This is the mail archive of the
systemtap@sourceware.org
mailing list for the systemtap project.
Re: Why did control channel closes itself?
- From: "Peter Teoh" <htmldeveloper at gmail dot com>
- To: "Masami Hiramatsu" <mhiramat at redhat dot com>
- Cc: systemtap at sources dot redhat dot com
- Date: Wed, 23 Apr 2008 10:23:28 +0800
- Subject: Re: Why did control channel closes itself?

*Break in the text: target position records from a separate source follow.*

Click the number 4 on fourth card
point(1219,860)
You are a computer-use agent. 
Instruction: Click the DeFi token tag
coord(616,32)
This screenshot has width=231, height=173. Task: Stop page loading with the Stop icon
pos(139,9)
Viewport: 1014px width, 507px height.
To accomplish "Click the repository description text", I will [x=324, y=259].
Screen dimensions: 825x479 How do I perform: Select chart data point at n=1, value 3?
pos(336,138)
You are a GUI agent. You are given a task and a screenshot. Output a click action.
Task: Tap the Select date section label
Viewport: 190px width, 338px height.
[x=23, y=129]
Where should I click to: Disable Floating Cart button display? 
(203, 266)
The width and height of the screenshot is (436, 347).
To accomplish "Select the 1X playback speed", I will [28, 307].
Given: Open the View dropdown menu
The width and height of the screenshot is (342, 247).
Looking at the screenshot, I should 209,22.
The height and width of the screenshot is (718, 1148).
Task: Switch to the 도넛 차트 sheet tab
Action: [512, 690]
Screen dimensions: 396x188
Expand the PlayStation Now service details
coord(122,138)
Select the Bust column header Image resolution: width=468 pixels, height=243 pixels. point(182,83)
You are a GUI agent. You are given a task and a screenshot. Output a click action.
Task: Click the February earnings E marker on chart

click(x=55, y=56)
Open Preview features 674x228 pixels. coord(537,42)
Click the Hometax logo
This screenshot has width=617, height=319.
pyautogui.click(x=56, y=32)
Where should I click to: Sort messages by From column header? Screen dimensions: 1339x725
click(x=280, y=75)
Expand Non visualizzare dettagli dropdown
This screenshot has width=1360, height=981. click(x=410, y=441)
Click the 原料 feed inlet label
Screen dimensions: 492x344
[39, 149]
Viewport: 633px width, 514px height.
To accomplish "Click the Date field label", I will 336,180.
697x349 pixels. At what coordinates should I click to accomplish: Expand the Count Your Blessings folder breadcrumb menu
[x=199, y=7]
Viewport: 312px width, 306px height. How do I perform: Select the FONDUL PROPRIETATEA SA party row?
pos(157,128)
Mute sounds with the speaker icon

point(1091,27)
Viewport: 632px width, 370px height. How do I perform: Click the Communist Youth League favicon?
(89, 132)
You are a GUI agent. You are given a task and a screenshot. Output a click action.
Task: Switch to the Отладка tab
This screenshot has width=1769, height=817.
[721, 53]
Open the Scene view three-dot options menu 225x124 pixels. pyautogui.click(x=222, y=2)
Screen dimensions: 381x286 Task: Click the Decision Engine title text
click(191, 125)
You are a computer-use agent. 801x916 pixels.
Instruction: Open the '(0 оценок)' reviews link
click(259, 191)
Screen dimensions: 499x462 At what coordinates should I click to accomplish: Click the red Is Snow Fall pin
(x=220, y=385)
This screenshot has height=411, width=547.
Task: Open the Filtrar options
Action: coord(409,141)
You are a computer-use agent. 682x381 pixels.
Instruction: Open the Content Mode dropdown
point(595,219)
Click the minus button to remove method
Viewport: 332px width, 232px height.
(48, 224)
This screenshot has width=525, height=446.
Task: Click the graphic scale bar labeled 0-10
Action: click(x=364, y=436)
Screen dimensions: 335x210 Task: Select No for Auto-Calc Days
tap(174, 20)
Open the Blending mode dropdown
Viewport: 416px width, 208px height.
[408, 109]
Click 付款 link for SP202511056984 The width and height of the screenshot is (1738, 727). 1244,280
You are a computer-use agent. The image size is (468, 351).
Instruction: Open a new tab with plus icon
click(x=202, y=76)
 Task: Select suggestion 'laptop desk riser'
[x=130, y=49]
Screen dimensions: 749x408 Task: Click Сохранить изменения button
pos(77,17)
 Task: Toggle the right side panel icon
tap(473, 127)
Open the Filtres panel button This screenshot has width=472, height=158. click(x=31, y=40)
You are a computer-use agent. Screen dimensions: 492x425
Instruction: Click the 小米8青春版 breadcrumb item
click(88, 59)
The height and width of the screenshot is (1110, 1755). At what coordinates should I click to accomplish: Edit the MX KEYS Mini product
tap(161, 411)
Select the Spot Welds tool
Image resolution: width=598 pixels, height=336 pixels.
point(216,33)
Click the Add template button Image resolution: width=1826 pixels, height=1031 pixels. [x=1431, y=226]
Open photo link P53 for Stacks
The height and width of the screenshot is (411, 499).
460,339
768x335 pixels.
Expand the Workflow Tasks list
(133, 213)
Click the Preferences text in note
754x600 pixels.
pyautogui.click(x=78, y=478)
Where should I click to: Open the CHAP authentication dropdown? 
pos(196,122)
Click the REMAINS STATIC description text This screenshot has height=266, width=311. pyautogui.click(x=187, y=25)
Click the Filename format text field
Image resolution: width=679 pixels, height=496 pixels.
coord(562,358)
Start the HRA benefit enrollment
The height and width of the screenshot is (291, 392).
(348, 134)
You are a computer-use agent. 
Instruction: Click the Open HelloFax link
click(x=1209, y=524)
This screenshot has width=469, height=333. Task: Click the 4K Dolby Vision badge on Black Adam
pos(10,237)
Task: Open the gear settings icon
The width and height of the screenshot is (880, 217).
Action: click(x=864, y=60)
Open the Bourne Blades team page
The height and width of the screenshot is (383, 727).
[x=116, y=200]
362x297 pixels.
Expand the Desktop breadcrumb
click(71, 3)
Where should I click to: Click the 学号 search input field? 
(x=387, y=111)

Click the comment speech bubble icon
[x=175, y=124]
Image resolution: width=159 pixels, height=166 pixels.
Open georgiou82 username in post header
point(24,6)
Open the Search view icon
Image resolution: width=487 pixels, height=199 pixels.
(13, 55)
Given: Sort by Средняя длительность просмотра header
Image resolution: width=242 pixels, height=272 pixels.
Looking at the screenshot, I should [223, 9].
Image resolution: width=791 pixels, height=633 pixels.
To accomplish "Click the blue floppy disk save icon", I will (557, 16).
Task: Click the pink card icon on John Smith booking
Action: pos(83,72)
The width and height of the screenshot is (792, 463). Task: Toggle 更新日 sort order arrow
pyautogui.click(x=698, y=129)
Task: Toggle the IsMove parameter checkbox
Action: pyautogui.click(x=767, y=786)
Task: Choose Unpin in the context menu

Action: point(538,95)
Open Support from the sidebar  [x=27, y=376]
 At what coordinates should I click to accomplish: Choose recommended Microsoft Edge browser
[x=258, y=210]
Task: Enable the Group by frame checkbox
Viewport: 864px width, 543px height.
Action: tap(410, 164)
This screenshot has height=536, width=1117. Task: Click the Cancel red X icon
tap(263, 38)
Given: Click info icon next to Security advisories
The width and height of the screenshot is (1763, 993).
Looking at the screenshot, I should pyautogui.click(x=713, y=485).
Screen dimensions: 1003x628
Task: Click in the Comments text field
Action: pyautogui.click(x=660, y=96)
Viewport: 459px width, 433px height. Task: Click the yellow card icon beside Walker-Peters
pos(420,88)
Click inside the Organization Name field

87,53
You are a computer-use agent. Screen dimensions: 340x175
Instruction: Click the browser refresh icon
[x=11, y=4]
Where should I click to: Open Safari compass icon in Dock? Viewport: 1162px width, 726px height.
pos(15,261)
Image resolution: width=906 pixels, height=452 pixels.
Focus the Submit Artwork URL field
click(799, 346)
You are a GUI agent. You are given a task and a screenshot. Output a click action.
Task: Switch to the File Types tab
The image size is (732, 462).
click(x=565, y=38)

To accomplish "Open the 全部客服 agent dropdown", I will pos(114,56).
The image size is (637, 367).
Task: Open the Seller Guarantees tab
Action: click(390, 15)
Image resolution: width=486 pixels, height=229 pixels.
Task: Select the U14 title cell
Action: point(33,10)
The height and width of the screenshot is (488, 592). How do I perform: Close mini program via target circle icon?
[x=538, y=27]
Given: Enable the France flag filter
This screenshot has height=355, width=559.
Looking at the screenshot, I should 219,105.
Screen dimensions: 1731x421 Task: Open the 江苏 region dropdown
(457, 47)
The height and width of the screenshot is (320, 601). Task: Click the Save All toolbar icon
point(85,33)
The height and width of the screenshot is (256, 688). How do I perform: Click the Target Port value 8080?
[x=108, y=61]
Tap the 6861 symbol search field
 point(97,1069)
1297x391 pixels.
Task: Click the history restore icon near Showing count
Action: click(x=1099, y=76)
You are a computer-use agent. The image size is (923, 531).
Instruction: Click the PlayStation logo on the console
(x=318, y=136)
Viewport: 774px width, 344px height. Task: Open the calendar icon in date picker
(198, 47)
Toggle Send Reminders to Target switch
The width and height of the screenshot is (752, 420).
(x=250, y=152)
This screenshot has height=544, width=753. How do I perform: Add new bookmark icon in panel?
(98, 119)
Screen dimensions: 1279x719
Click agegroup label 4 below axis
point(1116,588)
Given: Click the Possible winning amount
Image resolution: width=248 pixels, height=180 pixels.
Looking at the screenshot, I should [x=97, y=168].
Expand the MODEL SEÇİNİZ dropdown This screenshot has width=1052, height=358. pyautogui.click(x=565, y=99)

- Dkim-signature: v=1; a=rsa-sha256; c=relaxed/relaxed; d=gmail.com; s=gamma; h=domainkey-signature:received:received:message-id:date:from:to:subject:cc:in-reply-to:mime-version:content-type:content-transfer-encoding:content-disposition:references; bh=oQrwIU5NXMm/B1/o38+0DWzU0LIj5u3Zps1N91EXi8g=; b=NHjHNZz8l4x5WVKZyL5JUOmn0y7pRyFBr25TFb9nce9Oj53hbTkYpzuFCo1b2pqS4LEBBTLWA+BrTXdt22JKZy485psPyRL5GDJauDzV/J9GyxYlnzBxwSOzURt8swMr3Q1XZk334GWWPC4GeUYhD1f9kmGlo/qFQffk5wdnK6A=
- Domainkey-signature: a=rsa-sha1; c=nofws; d=gmail.com; s=gamma; h=message-id:date:from:to:subject:cc:in-reply-to:mime-version:content-type:content-transfer-encoding:content-disposition:references; b=oKvUQ3O3DPAlR0kluowKQrllr0nTfp0z/wGAyFA8eMiuqh4IZoeeVzEhVdl+Cc8FawCFqlXb7W3IgPjqrRVo0ST9L0Wly3jxigMwc4lJ65yOA/Nh6z5JxLzAMnKFQ9HWEnw4Pm7Ue3TLdzqA5TtmqX+0fQUImtR9EGvln7CBZjU=
- References: <804dabb00804210922p3cf9294ayd9234ea75e934f70@mail.gmail.com> <480CC532.2000705@redhat.com>
Thank you Masami,
On Tue, Apr 22, 2008 at 12:47 AM, Masami Hiramatsu <mhiramat@redhat.com> wrote:
> Hi Peter,
>
>
> Peter Teoh wrote:
> > WARNING: Number of errors: 1, skipped probes: 0
> > WARNING: There were 56939 transport failures.
>
> hmm, you might have an error message. I guess that message
> has been washed away by other outputs.
>
> could you run that script with "-o outfile" option?
>
> And also, it seems that a lot of transport failuers occurred.
> I think you can reduce the transport failures by -s option.
>
stapio:stp_main_loop:282 nb=46
ERROR: probe overhead exceeded threshold
stapio:stp_main_loop:282 nb=53
WARNING: Number of errors: 1, skipped probes: 2
stapio:stp_main_loop:282 nb=51
WARNING: There were 45618 transport failures.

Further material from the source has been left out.